▸ **EXTRACTED RECORDS**:
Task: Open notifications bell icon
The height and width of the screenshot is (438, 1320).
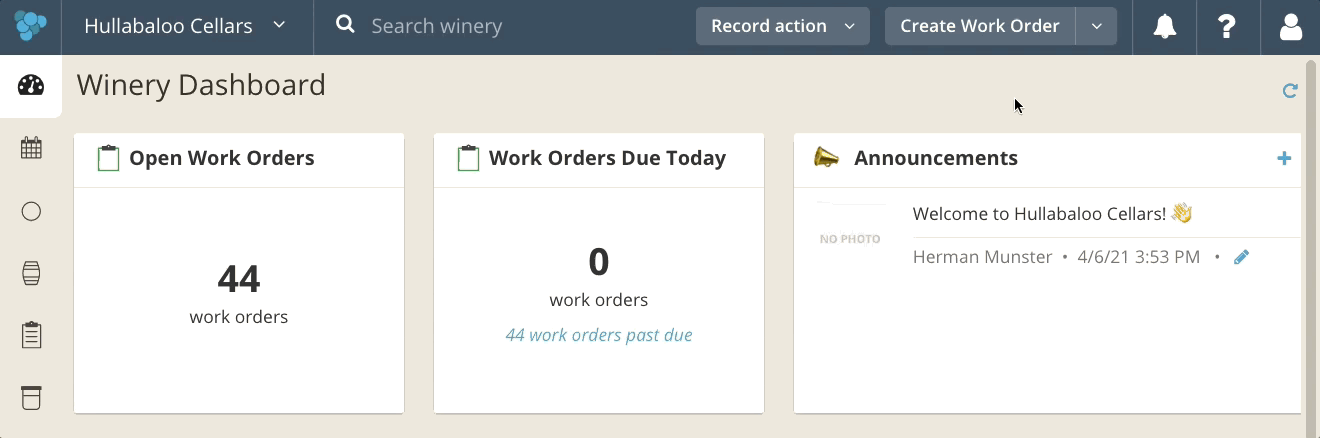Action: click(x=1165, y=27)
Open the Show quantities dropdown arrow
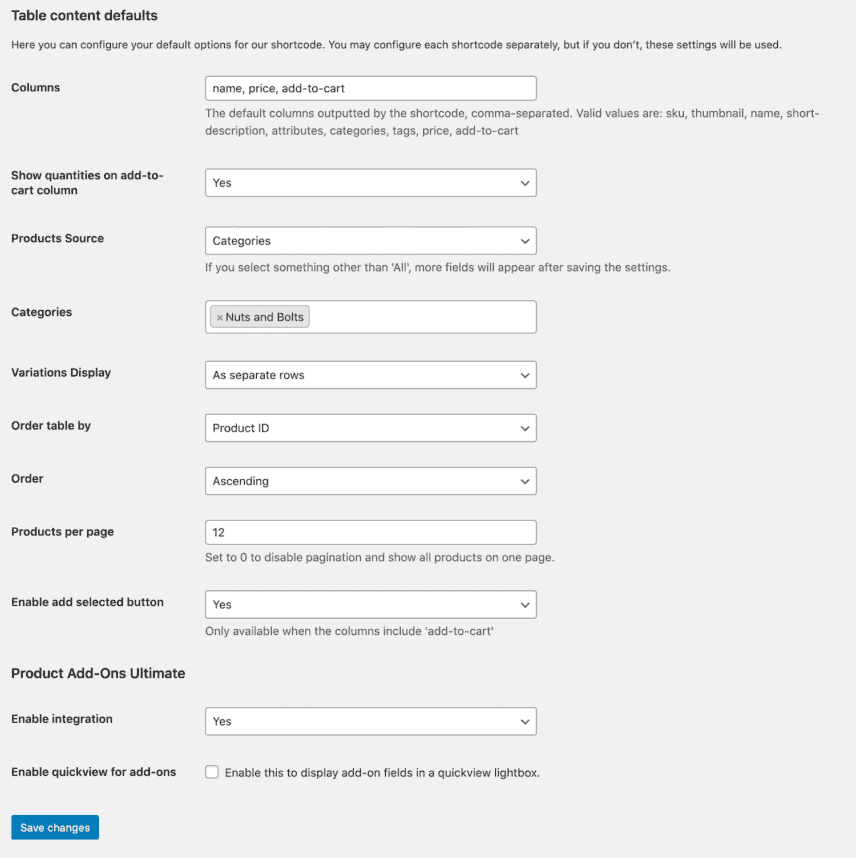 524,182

▸ **PROBLEM DETAILS**: Each record above is to be written out exactly; the pictures are not.

▸ **ANSWER SECTION**:
Task: Open notifications bell icon
The height and width of the screenshot is (438, 1320).
Action: click(x=1165, y=27)
Open the Show quantities dropdown arrow
 524,182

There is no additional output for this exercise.